Le Théâtre du Soleil : L’invention et la copie, la sortie des DVD de Sihanouk, et la suite du Kyoto Prize
Le Théâtre du Soleil : L’invention et la copie, la sortie des DVD de L’Histoire tragique mais inachevée de Norodom Sihanouk et la suite du Kyoto Prize
Les formes théâtrales asiatiques ont été capitales pour la formation de la jeune Ariane Mnouchkine à qui les Dieux du théâtre se sont manifestés sous la forme d’un coup de foudre en Angleterre où elle était allée en 1958 poursuivre des études et où elle faisait partie d’un groupe amateur.

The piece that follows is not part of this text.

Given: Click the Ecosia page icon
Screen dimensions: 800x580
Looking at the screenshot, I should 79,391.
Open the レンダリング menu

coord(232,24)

Un long voyage en Asie en 1963, avant de créer avec ses camarades Le Théâtre du Soleil, lui révéla la richesse et l’importance de la forme que le théâtre français, à l’époque trop encore centré sur le texte, ignorait superbement. Le Japon, avec le nô et le kabuki, l’Inde avec le kathakali, la Corée, le Tibet… Ariane Mnouchkine s’en inspirera pour créer de nouvelles formes, par exemple son propre kabuki mais aussi quelquefois pour copier des fragments, des scènes ou des danses. Ainsi pour le cycle Shakespeare (1981-1984), elle réalise un kabuki élisabéthain qui eut un succès mémorable à la Cartoucherie de Vincennes comme en tournée, en particulier dans la Cour d’Honneur au festival d’Avignon. Dans Tambours sur la digue (1999), elle transforma les acteurs en grandes poupées manipulées par leurs partenaires vêtus de noir: une nouvelle forme du théâtre de marionnettes bunraku, capable d’inspirer les vieux maîtres japonais : ce sont eux-mêmes qui le disent…

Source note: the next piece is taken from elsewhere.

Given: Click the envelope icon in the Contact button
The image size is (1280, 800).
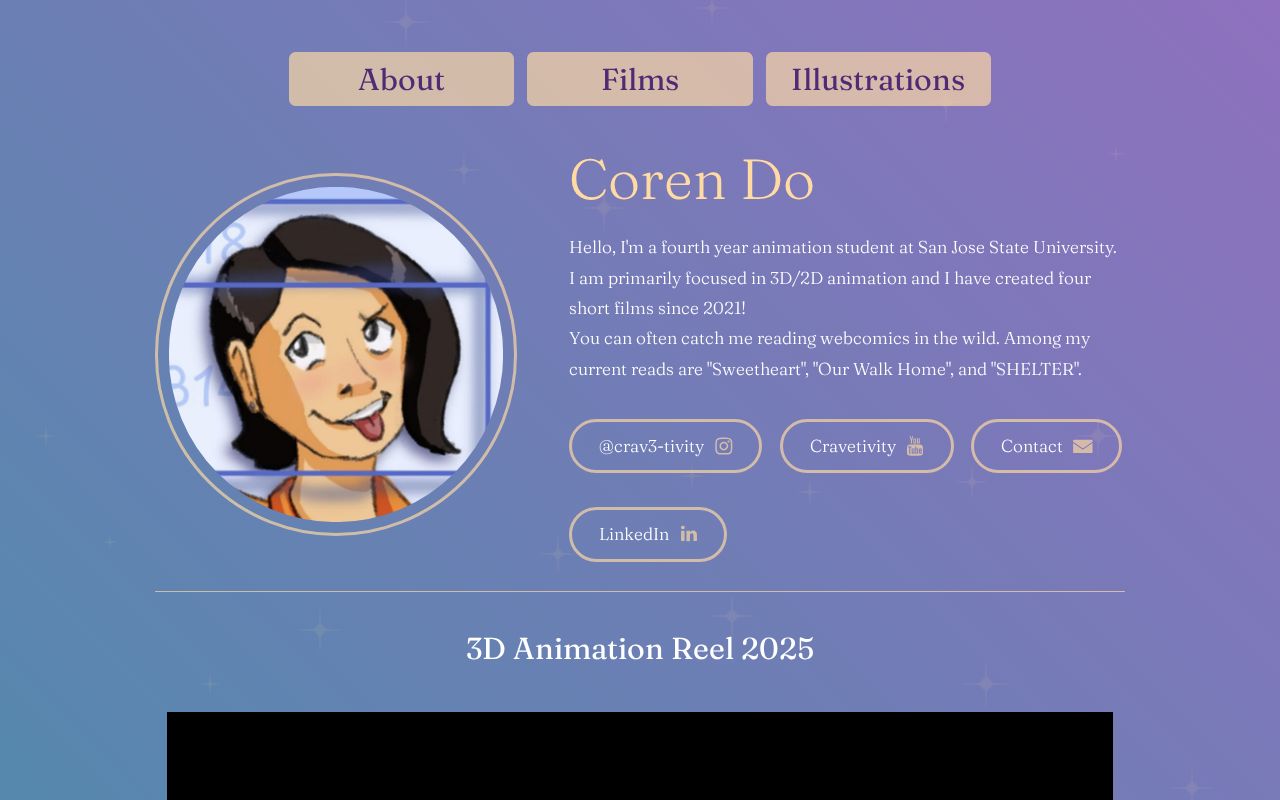Looking at the screenshot, I should pyautogui.click(x=1083, y=446).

Mais les comédiens ont appris à jouer du tambour coréen comme des professionnels de là-bas. Et dans Et soudain des Nuits d’éveil (1997-98), l’un d’eux interpréta avec exactitude, guidé par un professeur tibétain, la célèbre « danse du cerf ». Dans Une chambre en Inde (2016-2018), sa dernière création, Ariane Mnouchkine parle des nombreux problèmes du monde sous une forme onirique, en intégrant dans la narration théâtrale où le problème de la disparition et de la perte est évoqué à plusieurs reprises, une forme de théâtre populaire de l’Inde: le terrokuttu, un pauvre théâtre de basse caste en plein air qui a fasciné Ariane Mnouchkine lors d’un de ses voyages. Un maître de ce théâtre est ensuite venu enseigner à la Cartoucherie aux acteurs comment jouer des scènes du Mahabharata, comment parler, chanter en tamoul, jouer et danser comme les acteurs indiens traditionnels du terrokuttu … des exercices d’une rare difficulté. L’aventure s’est terminée par un événement culturel étonnant il y a deux ans avec Notre petit Mahabharata. A la fin de la dernière série de représentations d’Une Chambre en Inde, les acteurs du Soleil jouaient, avec des acteurs tamouls, quatre épisodes choisis du Mahabharata, sans qu’on puisse vraiment les distinguer les uns des autres. Et le terrokkutu a bénéficié en retour de l’expérience de transmission aux comédiens du Soleil : le maître P. K. Sambandan a intégré en Inde des nouveautés comme la présence de femmes sur la scène.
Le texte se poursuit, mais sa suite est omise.